El forense, un hombre de raza negra con unas gafas de montura de hueso gruesas, descubrió algo dentro del estómago de la chica. Aquella joven escondía un huevo de pascua en su interior, como los jodidos sistemas operativos de los ordenadores más vetustos, de toda la vida. Por ello, eran poco utilizados en los años ochenta. Una combinación de teclas hacía que en la pantalla de rayos catódicos2 apareciese alguien subido a un tren de colores en forma de caricatura. Pero lo que descubrió Biron no fue precisamente eso.

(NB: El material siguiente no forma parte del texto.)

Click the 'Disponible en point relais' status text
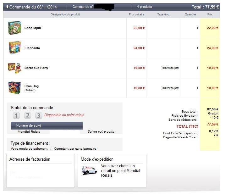The width and height of the screenshot is (225, 194). coord(64,115)
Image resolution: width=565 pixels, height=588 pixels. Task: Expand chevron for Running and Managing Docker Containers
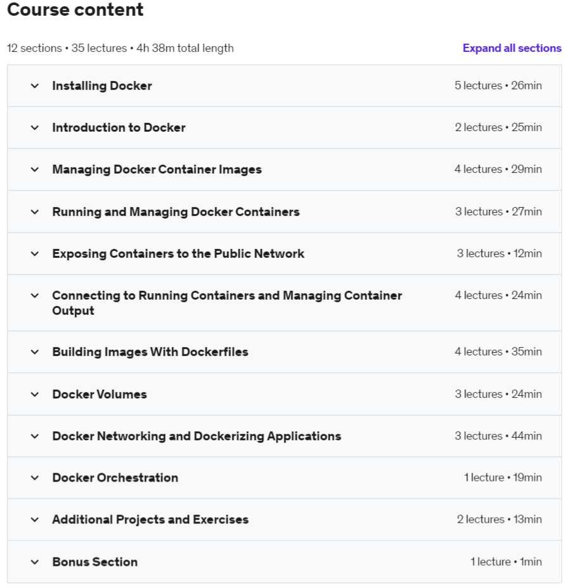pos(35,212)
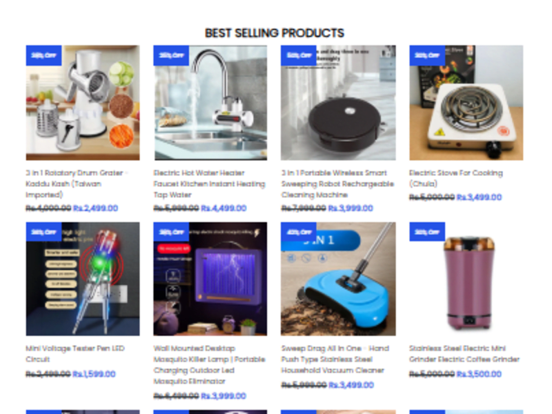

Sus ojos se vieron desbordados por unos momentos.
—Pero ¿qué es esto?
Estaba preguntándole al fiambre.
Y esta respondió: —Tenía hambre, tío. Me zampé lo primero que vi primero después del tastarazo. ¿Te lo puedes creer? Menudo tiro con doble puntos de juego —se refería al deporte más vivo de los Estados Unidos de América, el baloncesto—, los dejé cao, amigo. Con una sola canasta y sin mirar. Por eso me lo tragué.
No, mentira. No contestó nada, y ni siquiera se lo imaginó Biron. No. Por nada del mundo. Sus manos quedaron inertes en el aire, con las palmas apuntando a un sofisticado y, a la vez, rudimentario foco de luces. Tenía cuatro, para ser más exactos. Y el reflejo en ellos era casi como el de un túnel sin final. Nulo.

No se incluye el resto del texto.